As explained above, the package name is not required to show up in the name of any of the file system elements associated with the package, such as package directory or package source files, though code readability can be improved by using the same name for the package and its hosting directory. The name of the package and its directory should match if possible, unless you are in one of these situations.
When imported into a consuming package, the package name becomes an accessor for its contents. The names exported by the imported packages are referred with qualified identifiers, where the first part is the name of of the imported package and the second is the public feature name itself:
import "quota"
...
quota.ComputeLimit(...)
Knowing this, the exported names in the package can be chosen in such a way to avoid repetition, as described in Try to Make Package Names and Exported Names Work Together, below.
The package name can be changed by the consuming code one a per-file basis by renaming the import.
Also see:
Conventions to Improve Code Readability
Use the Same Name for Package and Package Directory
If possible, use the same name for the package directory and package name. Using different names is legal, but using the same name will improve readability by turning this:
package consumer
import "a/b/c"
func F() {
println(x.SomeValue)
}
into this:
package consumer
import "a/b/x" // the reader gets a hint where "x" is coming from
func F() {
println(x.SomeValue)
}
The second version is slightly reader-friendlier, giving at least a hint where "x" is coming from.
However, there are situations when the name of the package directory must be different from the package name. There are at least three cases when this situation is justified.

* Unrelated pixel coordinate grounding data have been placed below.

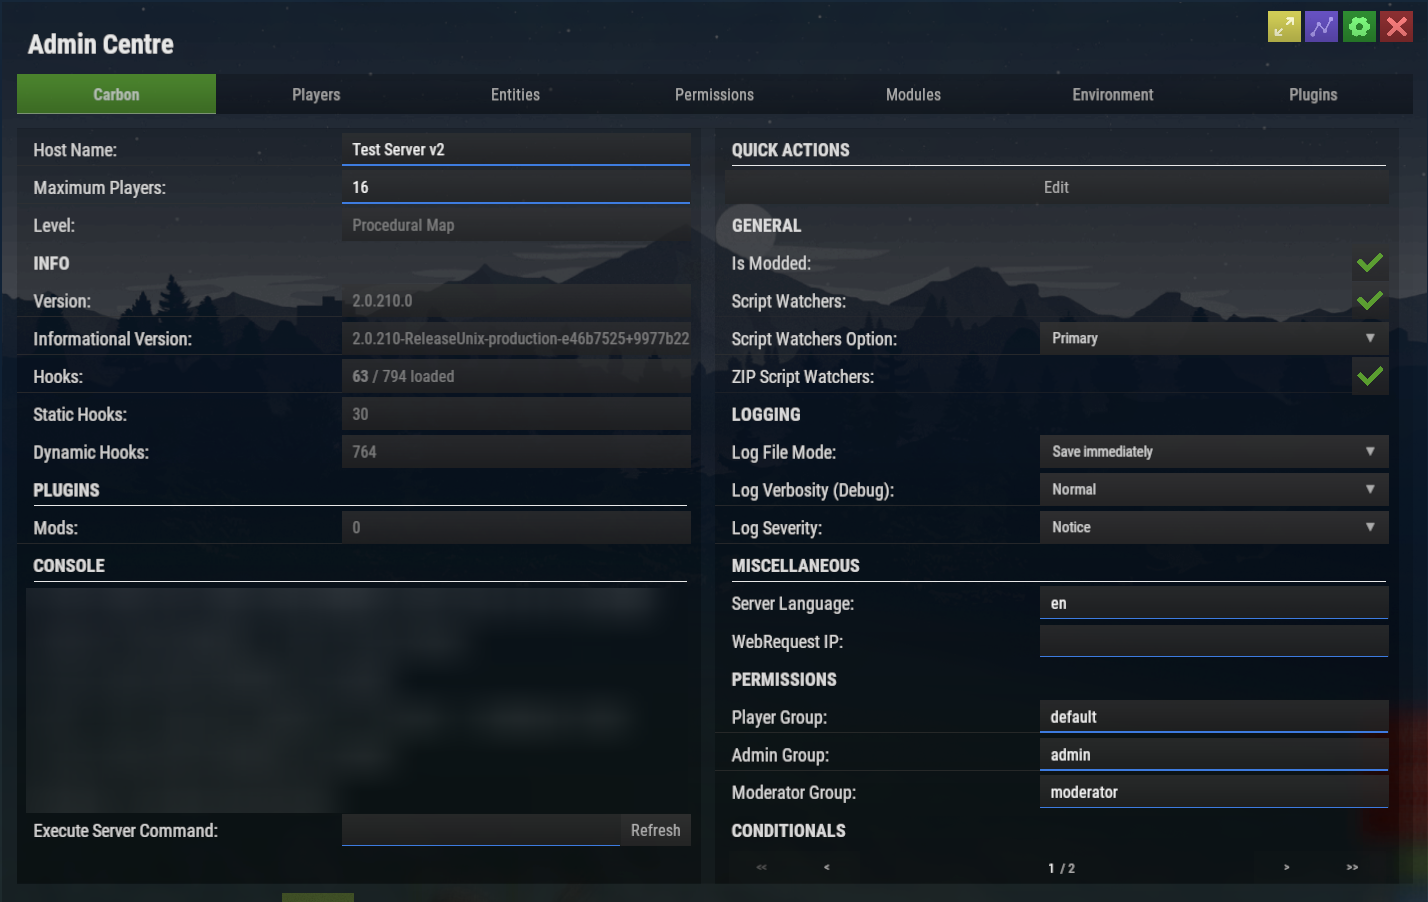Open the Script Watchers Option dropdown
Image resolution: width=1428 pixels, height=902 pixels.
(x=1213, y=338)
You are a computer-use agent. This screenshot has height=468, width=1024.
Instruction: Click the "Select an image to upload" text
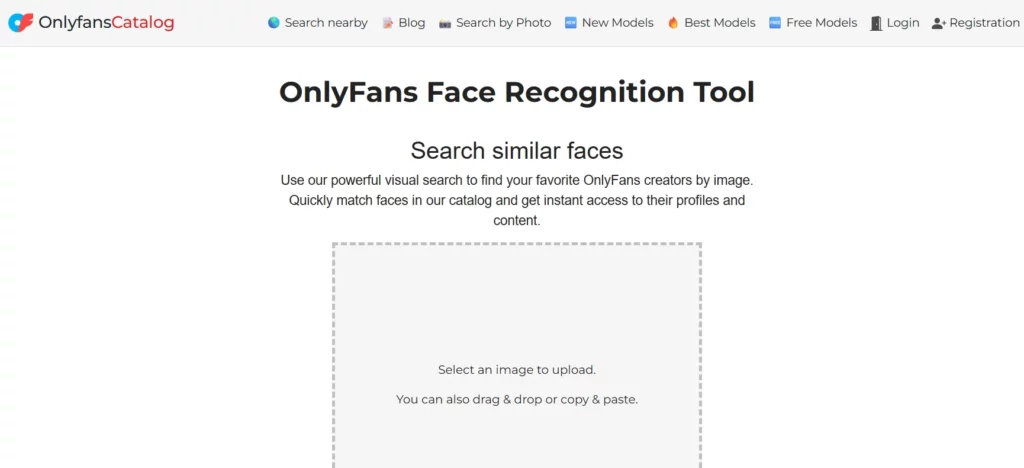(x=517, y=370)
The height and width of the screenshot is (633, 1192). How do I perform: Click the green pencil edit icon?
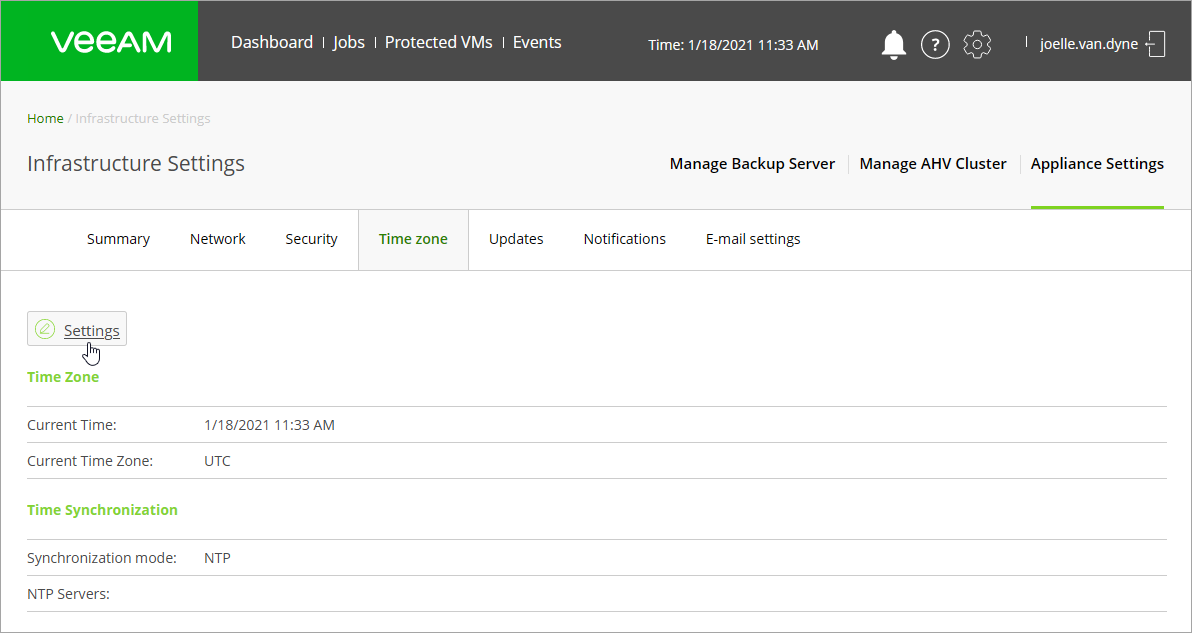(x=45, y=329)
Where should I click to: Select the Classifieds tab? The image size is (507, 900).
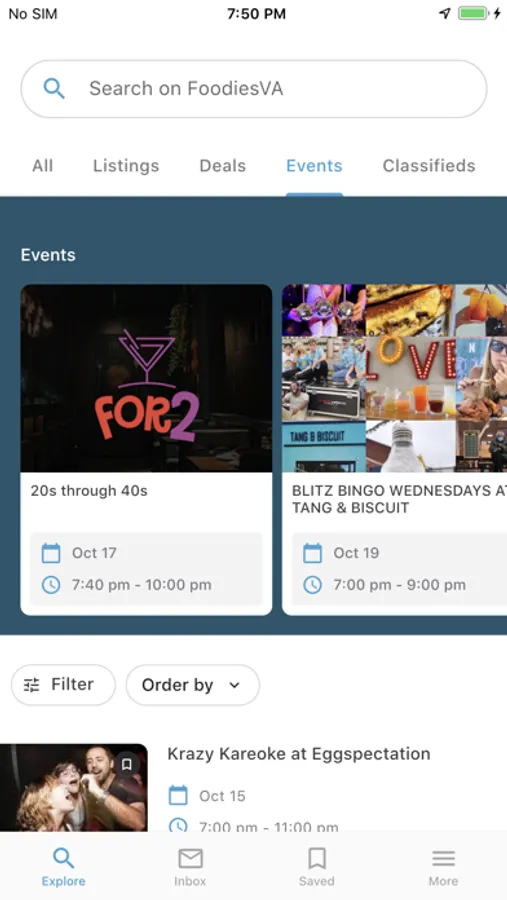pos(429,166)
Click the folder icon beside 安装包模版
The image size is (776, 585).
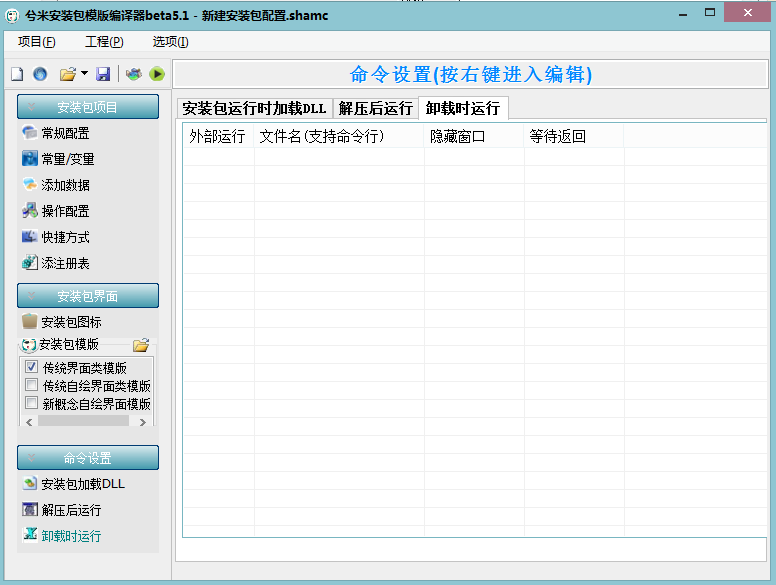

- Packages defining an executable command. The name of the package has to be
main
, regardless of the name of the directory containing the command source files. If you can also name the package directory "main", that would be ideal, but that is not always possible. - Some files in the directory may have the suffix
_test
on their package name if the file name ends in_test.go
. Such a directory will define two packages: the normal one and an external test package. The_test
suffix signals togo test
that it must build both packages, and specifies which files belong to each packages. Also see Go Testing. - Some dependency management tool append version number suffixes to package import paths.
Declare the Package Name in Import Line
If using the same name for package and package directory is not an option, the readability can be improved by using a syntactic feature of the import
statement which allows explicitly specifying the package name in the import statement:
package consumer
import x "a/b/c" // unequivocally clarifies where 'x' is coming from
func F() {
println(x.SomeValue)
}
Try to Make Package Names and Exported Names Work Together
Since each reference to the member of an imported package uses the imported package name as qualifier, the package name will provide context for its content. As such, the burden of describing the package semantics is borne equally by the package name and the member name. Design the names to work together, like in yaml.Reader
. yaml.YAMLReader
would be redundant. Another example is a buffered reader type in the bufio
package, which is is called Reader
, not BufferedReader
because when imported, it will be referred to as bufio.Reader
, and not with the repetitive bufio.BufferedReader
.
This recommendations apply to constants, variables, function and type names.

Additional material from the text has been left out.